Cornell's highly regarded creative writing program, housed in the English department, can point to its storied legacy and to its current Pulitzer and MacArthur winners, its best-sellers and critics' darlings. In fact, the only two women U.S. Nobel laureates in literature, Pearl S. Buck and Toni Morrison, earned their master's degrees in English at Cornell.

Luminaries of contemporary literature associated with Cornell -- although not necessarily associated with the creative writing program -- include Kurt Vonnegut, Thomas Pynchon, William Gass, Alison Lurie, E.B. White, William Vollmann, Lorrie Moore, W.D. Snodgrass and Vladimir Nabokov, who while teaching at Cornell wrote the modern classic "Lolita."

The legacy of Cornell's greatest writers can be daunting, but it's also an inspiration, Lennon says. "You want to measure up. You're not going to be as good as Nabokov, but you want to try as hard as you can."

Morgan joined the Cornell faculty in 1971 to fill in for poet A.R. Ammons. McClane was a student in Morgan's first class, and he also taught fellow creative writing faculty member Alice Fulton, MFA '82, the Ann S. Bowers Professor of English, a poet and short story writer. In 2000 Oprah Winfrey selected Morgan's novel "Gap Creek" for her book club, launching his book onto best-seller lists.

Alexi Zentner, MFA '08, is on his way to his own version of success. He came to the program at age 32, married and with two children, after working as a newspaper reporter. He landed at Cornell based on a simple criterion: He applied only to schools whose faculty wrote books he admired.

"It was a huge deal to me to be part of a community where writing is taken seriously and you could say, 'I'm a writer' and live that life," Zentner says. "As much as I believe writing fiction is an art, there's no hocus-pocus. It's mostly about getting your butt in the chair and writing.
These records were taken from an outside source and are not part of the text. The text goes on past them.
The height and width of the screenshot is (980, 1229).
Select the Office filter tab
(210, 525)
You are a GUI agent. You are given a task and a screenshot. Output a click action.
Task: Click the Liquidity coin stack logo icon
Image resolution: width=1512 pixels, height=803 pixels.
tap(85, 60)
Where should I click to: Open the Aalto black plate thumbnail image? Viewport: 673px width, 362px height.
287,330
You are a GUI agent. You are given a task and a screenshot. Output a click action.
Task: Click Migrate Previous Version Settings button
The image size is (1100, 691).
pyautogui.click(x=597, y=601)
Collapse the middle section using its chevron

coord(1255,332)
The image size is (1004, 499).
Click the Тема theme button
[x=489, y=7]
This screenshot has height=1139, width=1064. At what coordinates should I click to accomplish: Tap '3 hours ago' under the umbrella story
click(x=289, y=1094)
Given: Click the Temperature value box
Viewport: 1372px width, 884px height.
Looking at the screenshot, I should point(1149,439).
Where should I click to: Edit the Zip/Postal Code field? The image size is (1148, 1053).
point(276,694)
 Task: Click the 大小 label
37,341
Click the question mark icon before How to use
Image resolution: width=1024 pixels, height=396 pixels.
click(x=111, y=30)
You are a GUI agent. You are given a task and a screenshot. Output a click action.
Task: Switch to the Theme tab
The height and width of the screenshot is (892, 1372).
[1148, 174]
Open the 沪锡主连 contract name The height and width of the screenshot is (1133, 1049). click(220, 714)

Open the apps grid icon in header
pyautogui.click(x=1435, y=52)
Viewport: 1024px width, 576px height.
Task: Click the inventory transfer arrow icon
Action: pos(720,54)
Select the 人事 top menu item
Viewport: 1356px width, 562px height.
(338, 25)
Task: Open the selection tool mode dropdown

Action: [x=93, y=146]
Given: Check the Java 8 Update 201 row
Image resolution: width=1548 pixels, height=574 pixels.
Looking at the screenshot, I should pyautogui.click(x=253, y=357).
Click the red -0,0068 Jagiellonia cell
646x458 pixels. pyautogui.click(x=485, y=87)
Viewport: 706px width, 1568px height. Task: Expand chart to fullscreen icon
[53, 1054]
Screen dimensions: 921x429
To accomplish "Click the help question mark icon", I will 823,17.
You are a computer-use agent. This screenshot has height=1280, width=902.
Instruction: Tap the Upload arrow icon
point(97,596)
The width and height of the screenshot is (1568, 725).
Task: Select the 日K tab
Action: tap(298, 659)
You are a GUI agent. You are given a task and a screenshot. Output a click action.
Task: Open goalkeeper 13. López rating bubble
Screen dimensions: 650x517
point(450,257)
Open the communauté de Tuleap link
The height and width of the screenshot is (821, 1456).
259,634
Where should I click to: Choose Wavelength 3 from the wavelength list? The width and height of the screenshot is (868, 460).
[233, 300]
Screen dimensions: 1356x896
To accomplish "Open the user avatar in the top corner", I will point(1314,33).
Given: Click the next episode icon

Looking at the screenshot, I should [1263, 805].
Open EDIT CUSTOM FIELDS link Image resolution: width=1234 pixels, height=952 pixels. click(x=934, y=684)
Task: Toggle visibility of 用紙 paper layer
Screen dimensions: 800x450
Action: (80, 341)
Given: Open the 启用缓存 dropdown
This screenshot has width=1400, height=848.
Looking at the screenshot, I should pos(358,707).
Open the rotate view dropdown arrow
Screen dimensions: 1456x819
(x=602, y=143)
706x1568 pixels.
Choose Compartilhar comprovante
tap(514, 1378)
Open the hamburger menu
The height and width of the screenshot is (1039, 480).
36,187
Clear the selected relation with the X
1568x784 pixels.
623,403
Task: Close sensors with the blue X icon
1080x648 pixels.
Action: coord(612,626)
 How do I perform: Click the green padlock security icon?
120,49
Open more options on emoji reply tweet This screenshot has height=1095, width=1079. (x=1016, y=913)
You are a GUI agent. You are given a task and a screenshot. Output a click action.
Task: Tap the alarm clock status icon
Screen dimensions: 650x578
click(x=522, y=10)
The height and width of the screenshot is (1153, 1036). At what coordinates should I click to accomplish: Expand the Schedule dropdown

I became a writer when I realized the difference between writing and working at writing. Talent isn't really a precious commodity. You need to combine talent with work."

Despite its decades-long track record of minting acclaimed writers, Cornell has never had a "house style." Faculty members strenuously avoid any attempt to create clones of themselves. "The things that make a writer excellent have to come from that person, and we strive to help students develop that part of themselves," Lennon says.